------ THE DATA

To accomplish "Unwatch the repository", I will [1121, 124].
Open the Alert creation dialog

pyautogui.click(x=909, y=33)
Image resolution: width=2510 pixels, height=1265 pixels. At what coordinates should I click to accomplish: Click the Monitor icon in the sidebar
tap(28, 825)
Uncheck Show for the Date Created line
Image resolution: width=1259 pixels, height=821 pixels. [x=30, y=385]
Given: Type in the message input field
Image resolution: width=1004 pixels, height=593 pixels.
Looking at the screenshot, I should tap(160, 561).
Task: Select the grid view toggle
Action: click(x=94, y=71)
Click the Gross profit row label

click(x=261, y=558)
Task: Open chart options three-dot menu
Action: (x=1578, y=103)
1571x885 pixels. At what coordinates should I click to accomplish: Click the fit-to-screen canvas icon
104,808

------------

## HOW TO COMPLETE THIS TASK
Could you retype all of the entries exactly, leaving none out?

## EXERCISE OUTPUT
To accomplish "Unwatch the repository", I will [1121, 124].
Open the Alert creation dialog

pyautogui.click(x=909, y=33)
Image resolution: width=2510 pixels, height=1265 pixels. At what coordinates should I click to accomplish: Click the Monitor icon in the sidebar
tap(28, 825)
Uncheck Show for the Date Created line
Image resolution: width=1259 pixels, height=821 pixels. [x=30, y=385]
Given: Type in the message input field
Image resolution: width=1004 pixels, height=593 pixels.
Looking at the screenshot, I should tap(160, 561).
Task: Select the grid view toggle
Action: click(x=94, y=71)
Click the Gross profit row label

click(x=261, y=558)
Task: Open chart options three-dot menu
Action: (x=1578, y=103)
1571x885 pixels. At what coordinates should I click to accomplish: Click the fit-to-screen canvas icon
104,808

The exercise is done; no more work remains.